Wednesday, 30 April 2014

More O'Reilly musings

Well what’s been happening in Marsilly for the past few days, I know you are sitting on the edge of your seats waiting to hear so here goes.

My first thoughts are spinach, I know how you might ask does spinach appear so definitely in my thoughts. Suffice to say that this is quickly becoming the spinach holiday. I have had it three times with meals over the past week that equates to about the same number of times I have eaten it so far in my lifetime. Somehow yer man has got it onto his shopping list and clearly forgets to cross it out when he has purchased it so it appears again and again.

Who took out the plug?
Monday was a lovely day out as we tootled around the coast and little towns that make up the extreme south of the Vendee area. Driving cross country to Jard Sur Mer we never got above sea level and when there has been as much rain as the past 6 months many of the drainage channels and ditches are full. After a long, well ok longish, walk along the harbour wall yer man needed a wee (age) and we headed to the only place in town open, which also happen to be serving up the classic French dish of, hold your horses, guess, yup, pizza. So how could we resist.The restaurant also had further evidence that French children don’t know how to behave in restaurants. They cried, they screamed, they ran up and down the place, they wouldn’t eat their food – all good stuff for my first book “French Why Can’t We Be More Like Them”

We also spotted an amazing job being done both in Jard and later in La Tranche Sur Mer in that we saw a man, or in some cases two men sweeping sand off the roads. Now you might at first sight think, oh wow how industrious - a real social service. However, visualise the job, it is taking place on a pathways which runs alongside a beach, on a very windy day. Correct me if I am wrong but sand is not actually going to stay stuck on a beach when it’s windy, so the upside of securing this job you know you’ll be employed for life; the downside is that you just might never move from that same spot.
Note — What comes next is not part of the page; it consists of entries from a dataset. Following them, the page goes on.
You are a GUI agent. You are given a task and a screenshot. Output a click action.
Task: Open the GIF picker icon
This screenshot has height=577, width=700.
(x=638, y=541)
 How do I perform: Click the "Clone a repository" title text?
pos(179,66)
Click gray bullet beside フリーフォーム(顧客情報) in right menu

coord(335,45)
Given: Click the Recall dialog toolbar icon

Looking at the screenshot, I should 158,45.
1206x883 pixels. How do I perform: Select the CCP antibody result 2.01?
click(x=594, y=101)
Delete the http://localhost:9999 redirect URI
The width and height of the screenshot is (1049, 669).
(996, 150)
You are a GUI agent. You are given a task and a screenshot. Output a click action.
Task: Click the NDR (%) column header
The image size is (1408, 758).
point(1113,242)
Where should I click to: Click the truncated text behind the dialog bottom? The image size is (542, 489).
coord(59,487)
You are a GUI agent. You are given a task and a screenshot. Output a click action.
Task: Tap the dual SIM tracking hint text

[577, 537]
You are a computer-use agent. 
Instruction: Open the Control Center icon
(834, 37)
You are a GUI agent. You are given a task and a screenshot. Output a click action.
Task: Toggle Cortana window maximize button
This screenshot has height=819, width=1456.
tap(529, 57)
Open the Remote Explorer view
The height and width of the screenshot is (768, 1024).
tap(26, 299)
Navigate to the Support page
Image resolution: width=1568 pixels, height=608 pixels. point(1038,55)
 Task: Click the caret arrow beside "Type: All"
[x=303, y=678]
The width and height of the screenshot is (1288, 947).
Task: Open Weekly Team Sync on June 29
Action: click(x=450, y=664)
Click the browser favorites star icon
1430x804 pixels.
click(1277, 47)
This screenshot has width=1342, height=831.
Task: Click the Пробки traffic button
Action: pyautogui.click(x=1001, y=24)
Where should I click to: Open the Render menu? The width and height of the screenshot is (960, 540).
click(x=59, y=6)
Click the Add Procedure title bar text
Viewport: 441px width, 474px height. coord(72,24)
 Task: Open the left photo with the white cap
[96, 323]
Tuesday has seen a highlight of our holiday, yer man has achieved fame in the local boulangerie - Yup that’s right - somehow they spotted he was English, no idea how but there you go. And he was asked “comment dites-vous 'et vous ceci' en angalis” At first he kept saying "non merci c'est tous" until his poor brain heard the comment dites-vous bit. This all means that the checkout time for him going through the till has increased to the extent that he is now managing to build up quite a tidy little queue behind him as he coppers up, speaks his French, the girls ask him to say a phrase in English and then with smiles and au revoir and bon journee all round, everyone is happy.
Let's get this sand swept up before the next blow of the wind

1 comment:

  1. mike in yorkshire1 May 2014 at 09:03

    so the sand sweepers asked their boss was there anything else ( thinking it was job done ....that's all. ) They got home once the wind had stopped . On the plus side they didn't turn in when the wind blew in the opposite direction.